Vision is also expected to become operational in 2027. It will support fundamental scientific research, including materials science, nuclear science, energy modeling, biomedical research and AI.
Meanwhile, Veritas will arrive alongside Mission and Vision. It will support the Laboratory Directed Research and Development program and help researchers test technologies for larger Los Alamos systems.
Building on Los Alamos and NVIDIA Collaboration
The new systems continue a long collaboration between Los Alamos and NVIDIA. Their work has included earlier platforms such as Grace and now Vera, with systems designed around real scientific workloads rather than only standard benchmarks.

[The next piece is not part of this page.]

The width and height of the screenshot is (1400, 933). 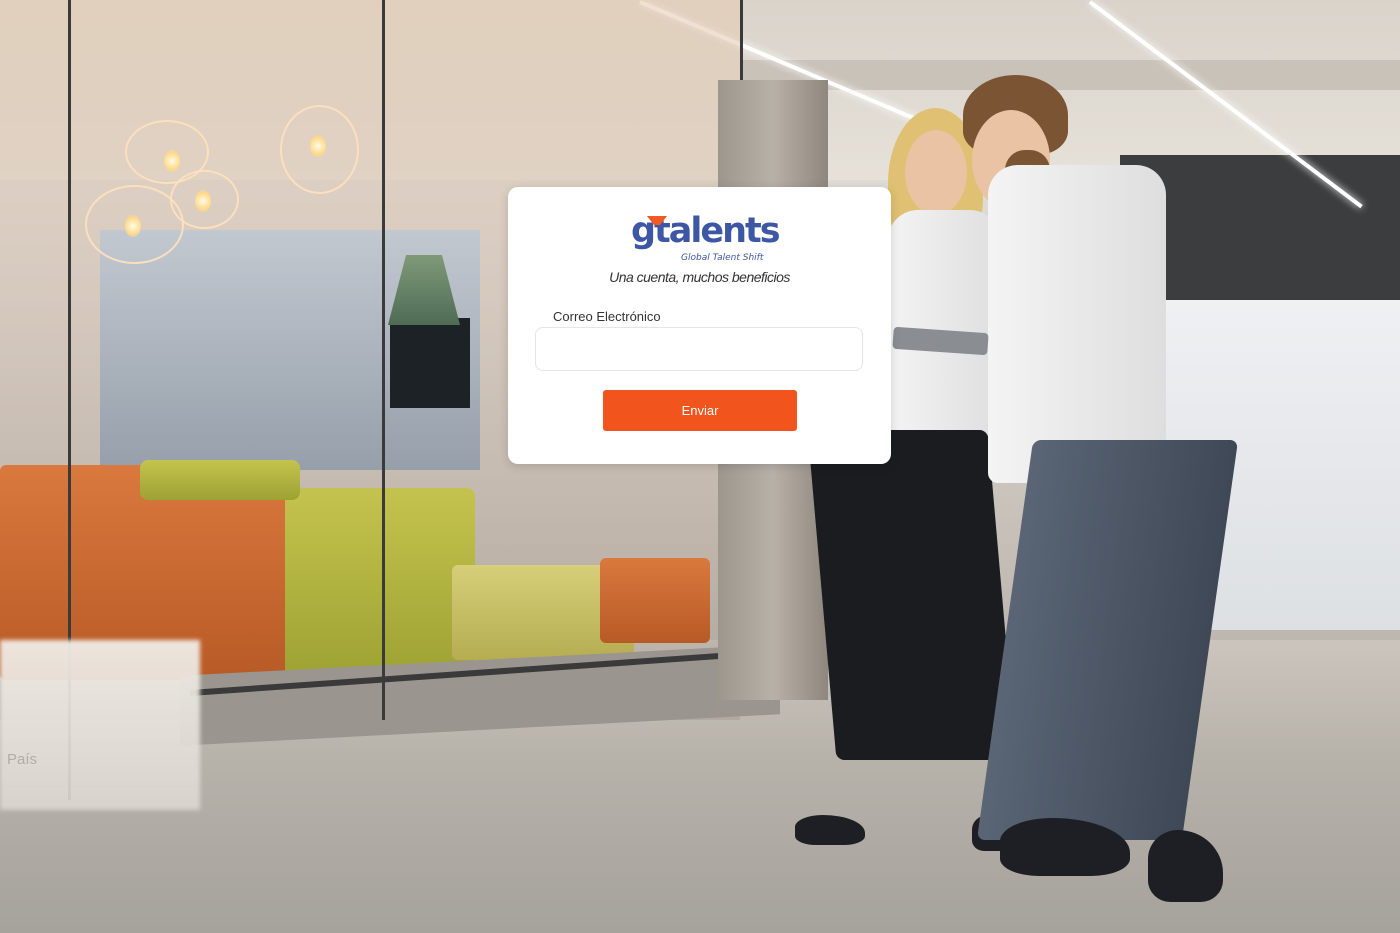 What do you see at coordinates (655, 600) in the screenshot?
I see `orange-chair` at bounding box center [655, 600].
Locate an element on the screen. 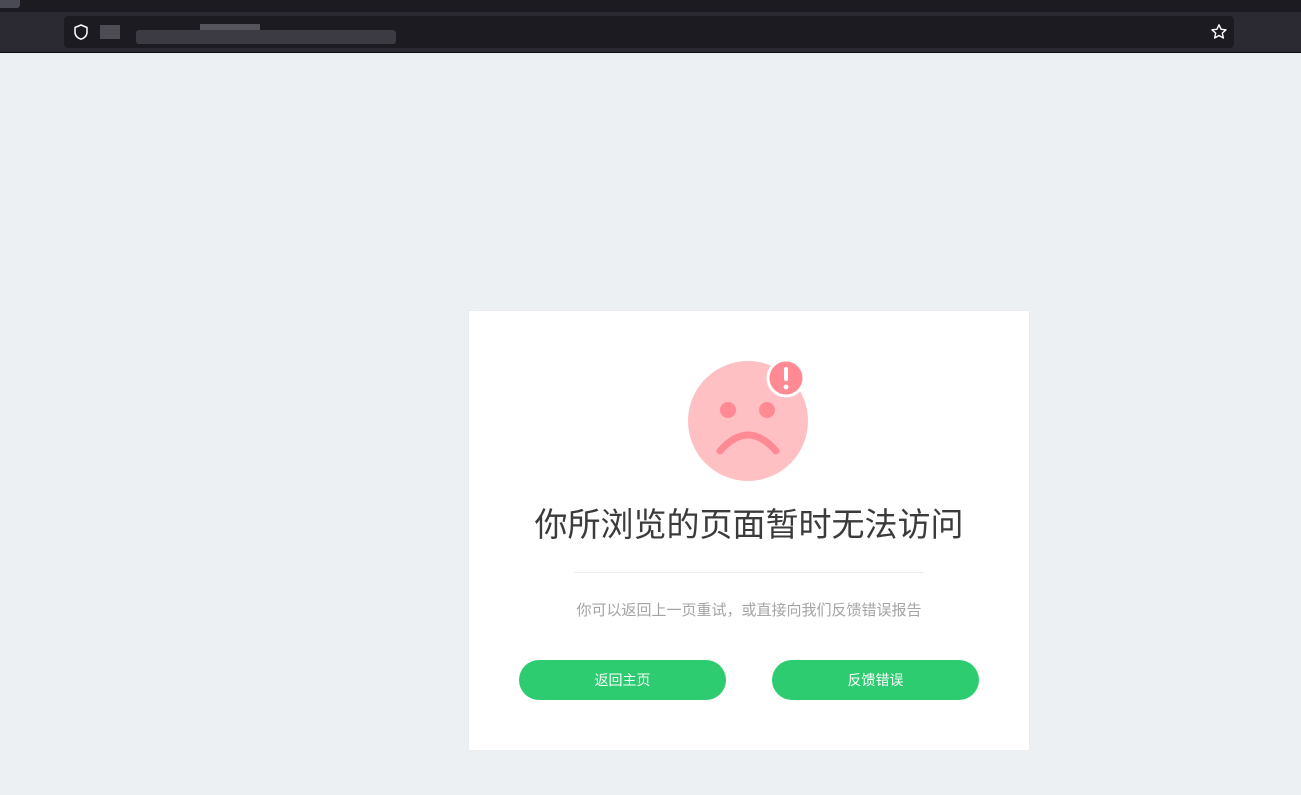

The upcoming Mission, Vision and Veritas systems also build on Venado, the HPE Cray EX supercomputer installed at Los Alamos in 2024. Venado uses NVIDIA GH200 Grace Hopper Superchips and NVIDIA Grace CPU Superchips.
This continued development shows how AI infrastructure is becoming central to advanced scientific computing. As AI models become more capable, laboratories need faster CPUs, GPUs and networking systems to support simulation, reasoning and research automation.
Why NVIDIA Vera CPU Matters for Scientific AI
The NVIDIA Vera CPU is important because scientific AI requires more than raw computing power. Researchers need systems that can handle complex simulations, large datasets and AI agents that interact with scientific tools.
By supporting higher memory capacity, faster simulation performance and AI-focused workloads, Vera could help scientists move from traditional supercomputing toward more intelligent research systems.
This shift could have major implications for materials science, energy research, biomedical discovery and national security. As laboratories adopt agentic AI, supercomputers may become more than calculation engines. They could become active research partners that help scientists explore ideas faster and make better decisions.
Conclusion
NVIDIA Vera CPU is helping Los Alamos National Laboratory prepare for a new era of agentic scientific AI. With Mission, Vision and Veritas, the laboratory aims to accelerate simulation, molecular design, national research and AI-driven experimentation.
As these systems move toward operation, they highlight a growing trend in artificial intelligence: AI infrastructure is no longer only about training models. It is also becoming the foundation for scientific discovery, automated research and next-generation supercomputing.